- **Questions on the material**:
1) In the passage on Bloom filters and random walks, what do these three parts state?
(a) Over what range was the Bloom filter threshold varied while the other threshold was held at 10 %?
(b) What happens to the number of generated MRFs as that threshold increases?
(c) What dominates the generation time of the ε-CRFs?
2) Can you write down part of the passage on Bloom filters and random walks word for word, starting at "Number of produced" and ending at "execution time considerably."?

- **Passage shown**:

————————

Using Bloom filters and varying \({\xi }_{0}\). As previously detailed, Bloom filters can be exploited for fast estimations of faSet frequencies when the number of faSets that appear only a handful of times in the database is large (see, for example, Fig. 11). Table 1 reports the number of faSets inserted into the Bloom filter during the generation of the \(\epsilon \)-CRFs (“# BF”) and the number of faSets that we were able to prune during the generation of RFs because they had a sub-faSet in the Bloom filter (“pruned”). We see that using Bloom filters reduces the cost of generating faSets significantly. Figure 12 shows how the number of the generated MRFs varies as we change the threshold \(\xi _0\) of the Bloom filter for one synthetic and one real dataset and, also, the number of faSets inserted into the Bloom filter during the generation of MRFs. In both cases, we used \(\xi _r = 10\,\%\) and varied \(\xi _0\) from 1 to 5 %. We see that, as \(\xi _0\) increases, more faSets are added into the Bloom filter and less MRFs are generated. This has an impact on the following steps of computing RFs, CRFs and \(\epsilon \)-CRFs, since we avoid storing all possible faSets that are subsumed by some faSet in the Bloom filter. Setting \(\xi _0\) too high, however, excludes many faSets from being considered later by the TPA (Fig. 13).

Fig. 11
figure 11

Support of the faSets for the AUTOS dataset (x-axis is the number of faSet ordered by their support, e.g., x\(=\)50 means that this is the 50th less frequent faSet. a FaSet size 1, b FaSet size 2, c FaSet size 3, d FaSet size 4

Fig. 12
figure 12

Number of generated MRFs and number of faSets inserted into the Bloom filter for different values of \(\xi _0\) when \(\xi _r = 10\,\%\). a ZIPF-7-2.0, b AUTOS-12

Fig. 13
figure 13

Number of produced faSets (top row) and execution time (bottom row) when using different numbers of random walks for generating faSets for \(\xi _r\,=\,5\,\%\). a ZIPF-10-2.0, b AUTOS-7, c ZIPF-10-2.0, d AUTOS-7

Effect of random walks. The cost of generating our summaries can be reduced by employing the random walks approach. Figure 13 reports the number of generated \(\epsilon \)-CRFs for ZIPF-7-2.0 and AUTOS-7 and the corresponding execution time when we vary the number of random walks per faSet. We see that by increasing the number of random walks, we can retrieve more \(\epsilon \)-CRFs. The generation time of those \(\epsilon \)-CRFs is dominated by the time required for the intermediate step of generating the RFs, and thus, \(\epsilon \) does not affect the execution time considerably.

————————

- **Extracted material**:

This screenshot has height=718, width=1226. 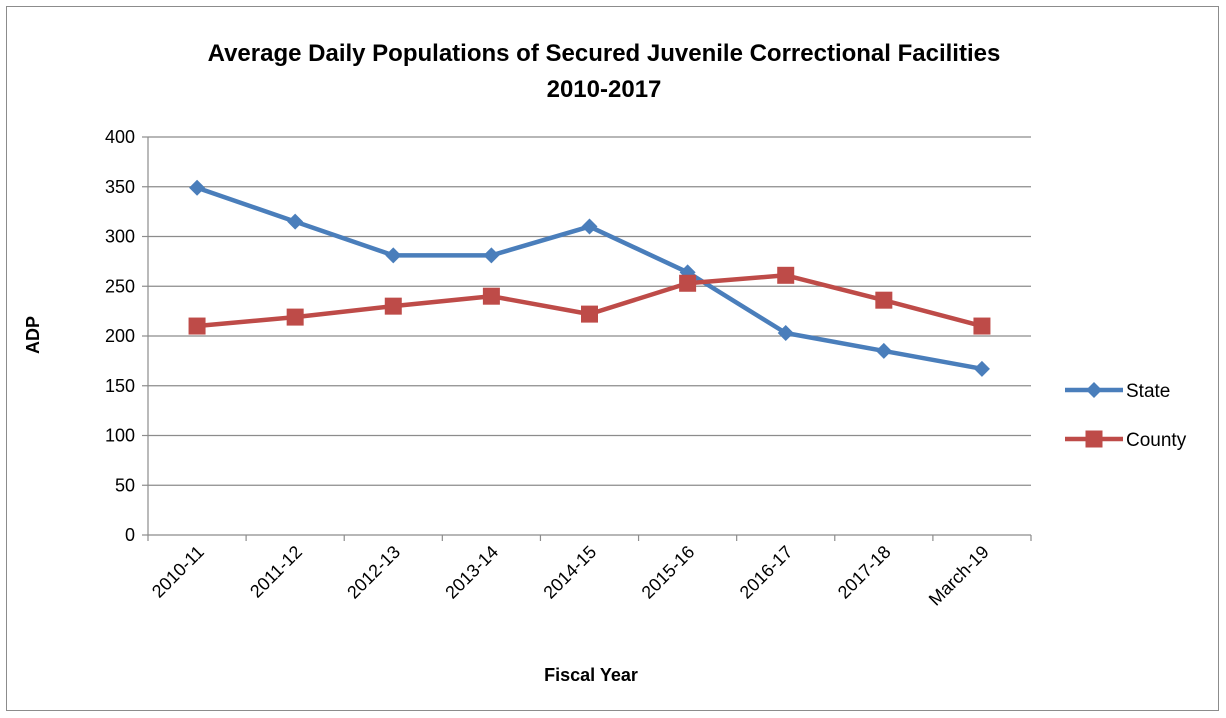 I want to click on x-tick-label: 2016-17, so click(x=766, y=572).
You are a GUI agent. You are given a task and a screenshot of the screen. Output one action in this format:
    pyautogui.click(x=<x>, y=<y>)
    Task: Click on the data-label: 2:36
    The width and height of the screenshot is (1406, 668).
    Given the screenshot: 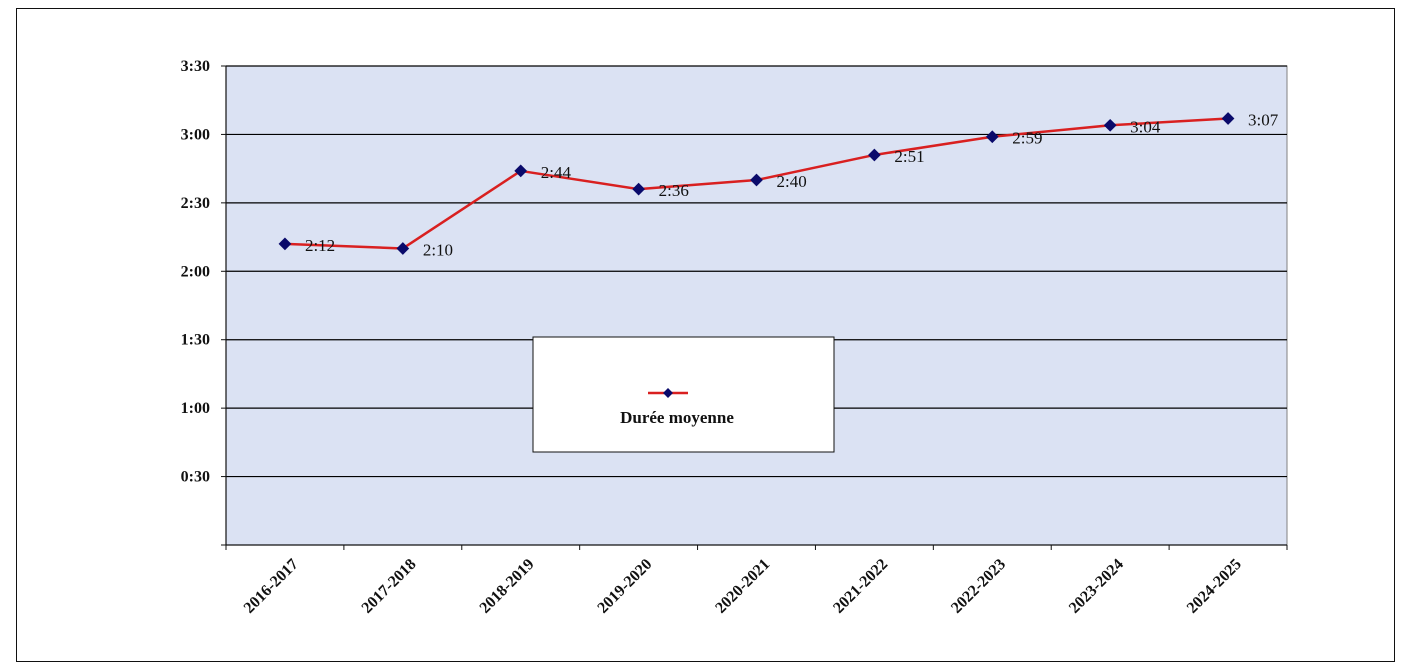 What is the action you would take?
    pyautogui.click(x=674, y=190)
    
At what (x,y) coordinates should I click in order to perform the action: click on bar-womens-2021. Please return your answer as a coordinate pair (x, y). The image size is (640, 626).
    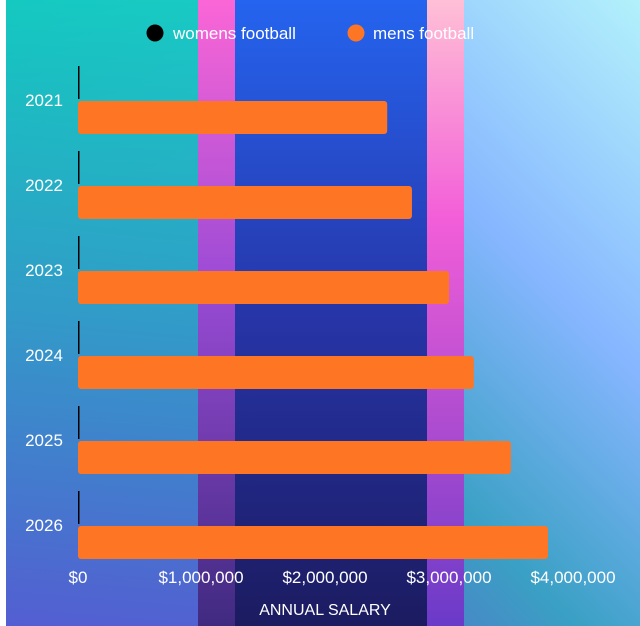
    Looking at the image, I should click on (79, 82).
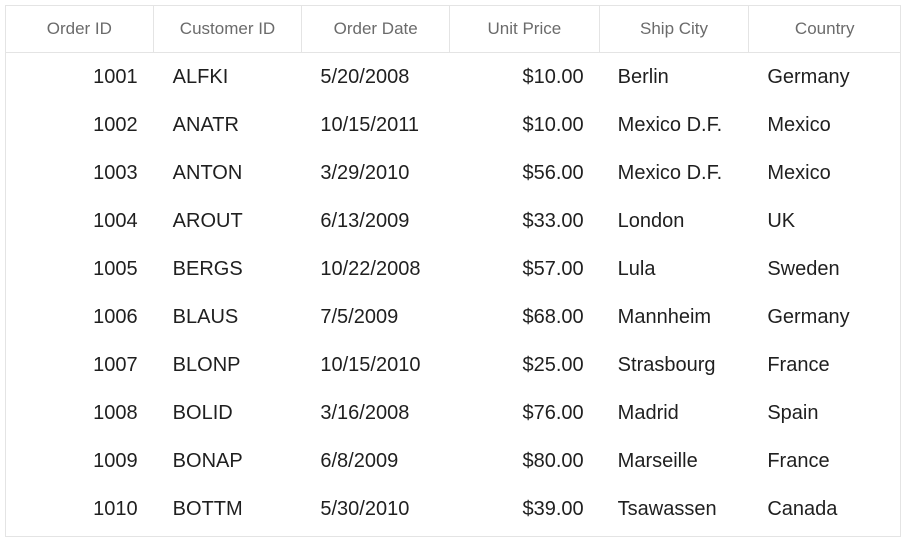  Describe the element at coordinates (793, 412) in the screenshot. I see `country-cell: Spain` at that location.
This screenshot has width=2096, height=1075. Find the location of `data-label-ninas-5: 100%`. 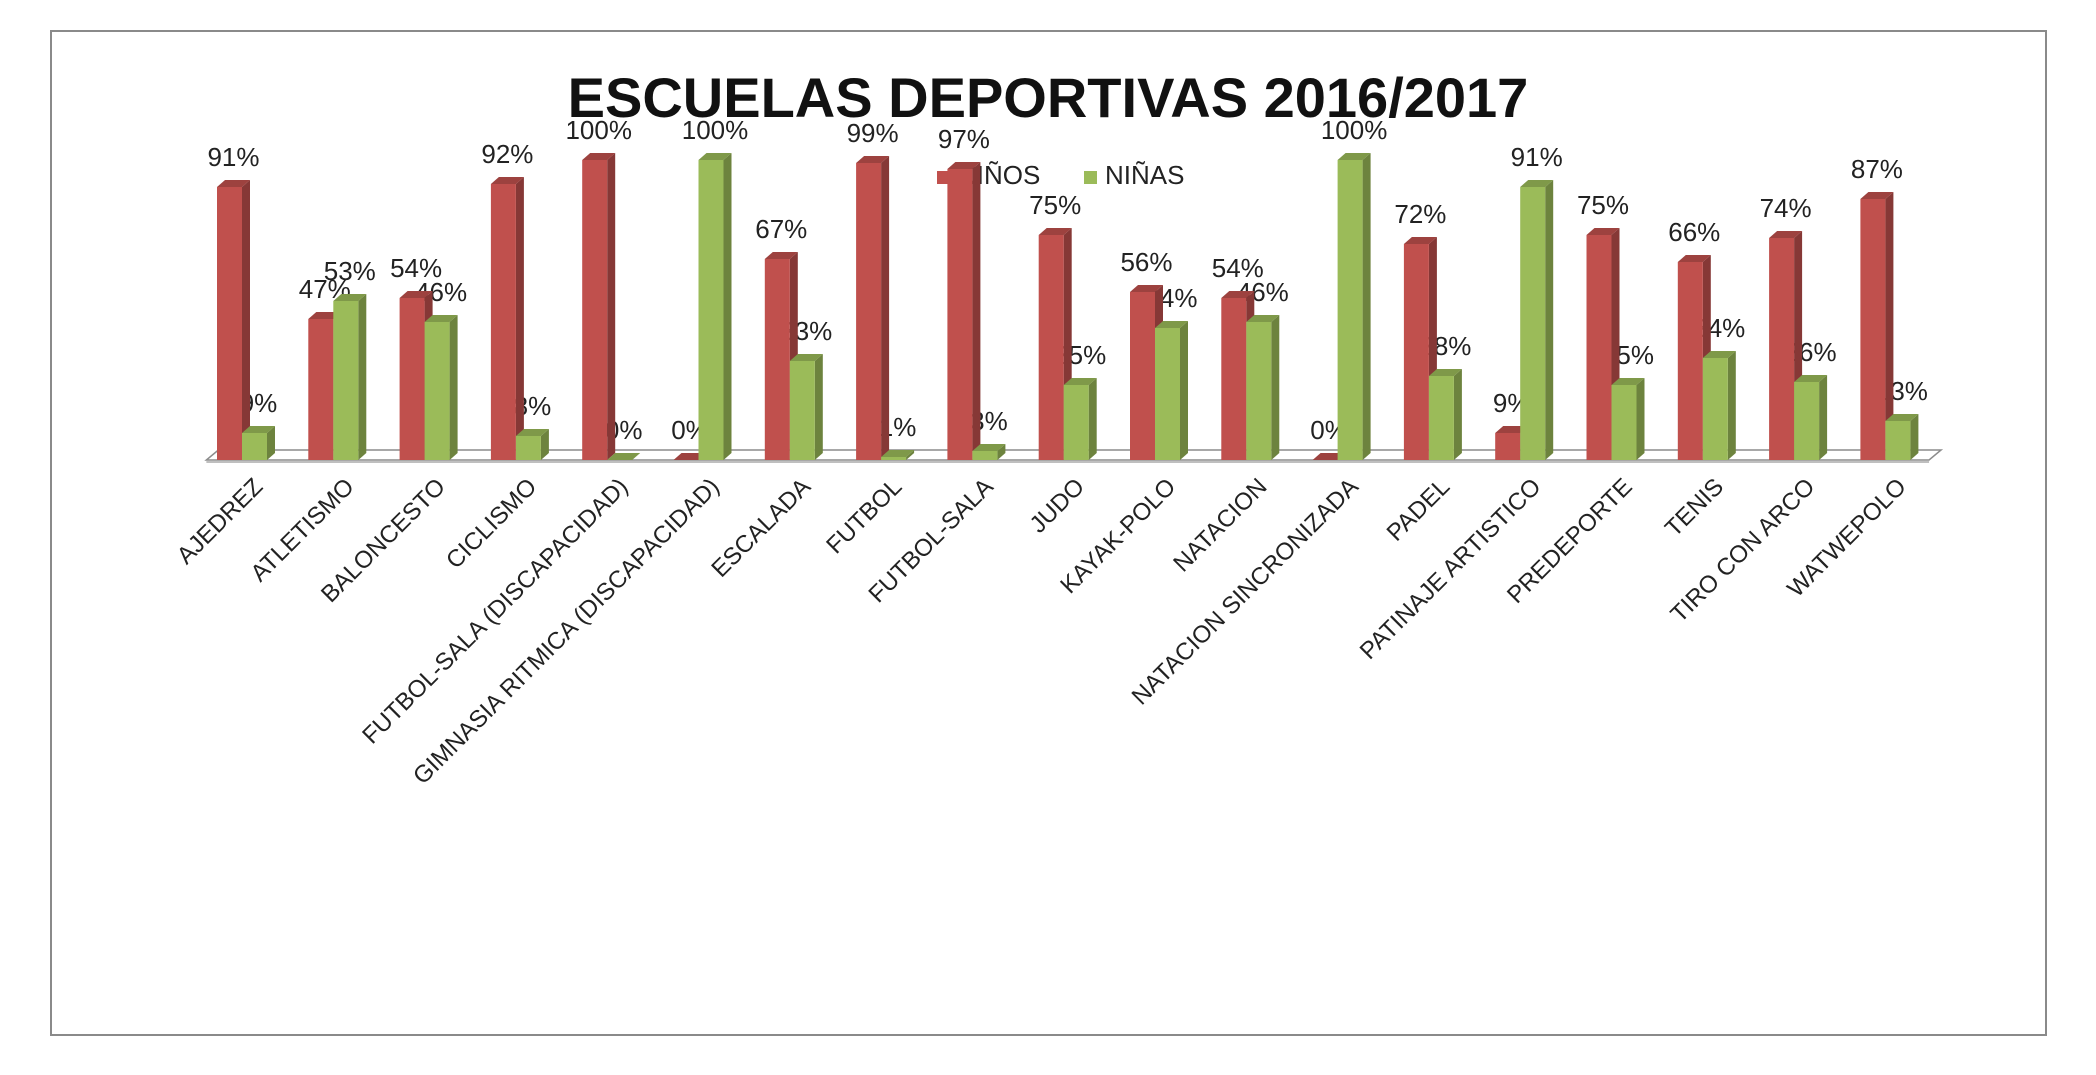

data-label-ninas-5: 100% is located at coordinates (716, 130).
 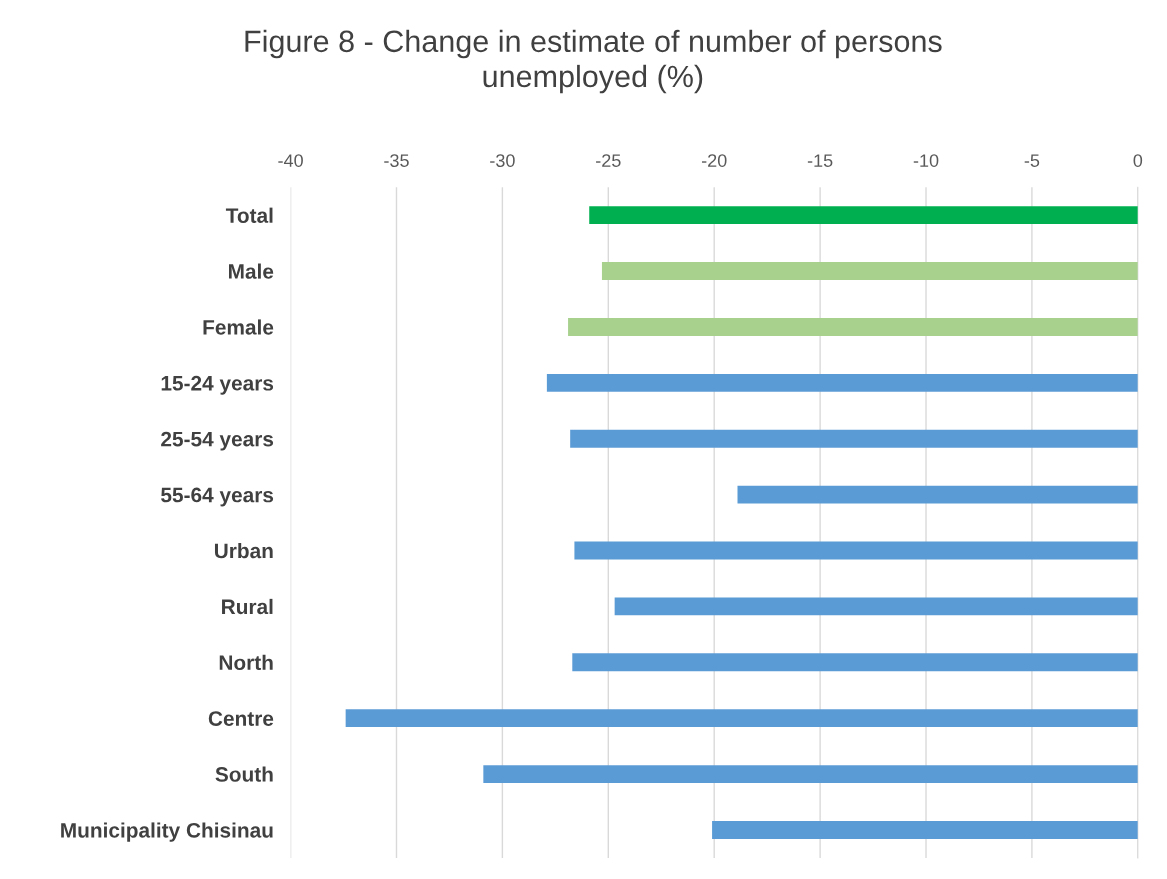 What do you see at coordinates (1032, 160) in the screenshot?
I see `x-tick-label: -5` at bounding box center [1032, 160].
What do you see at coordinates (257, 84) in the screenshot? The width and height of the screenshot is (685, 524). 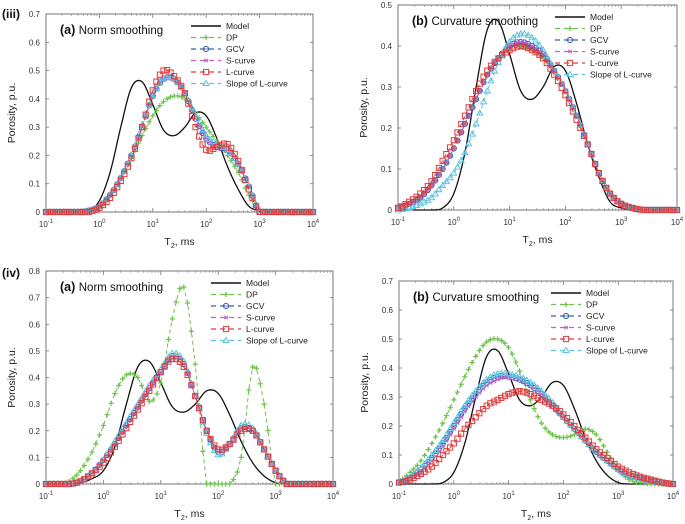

————————

- **Your responses**:
1)
(a) From 1 to 5 %.
(b) Fewer MRFs are generated.
(c) The time required for the intermediate step of generating the RFs.

2)
Number of produced faSets (top row) and execution time (bottom row) when using different numbers of random walks for generating faSets for \(\xi _r\,=\,5\,\%\). a ZIPF-10-2.0, b AUTOS-7, c ZIPF-10-2.0, d AUTOS-7

Effect of random walks. The cost of generating our summaries can be reduced by employing the random walks approach. Figure 13 reports the number of generated \(\epsilon \)-CRFs for ZIPF-7-2.0 and AUTOS-7 and the corresponding execution time when we vary the number of random walks per faSet. We see that by increasing the number of random walks, we can retrieve more \(\epsilon \)-CRFs. The generation time of those \(\epsilon \)-CRFs is dominated by the time required for the intermediate step of generating the RFs, and thus, \(\epsilon \) does not affect the execution time considerably.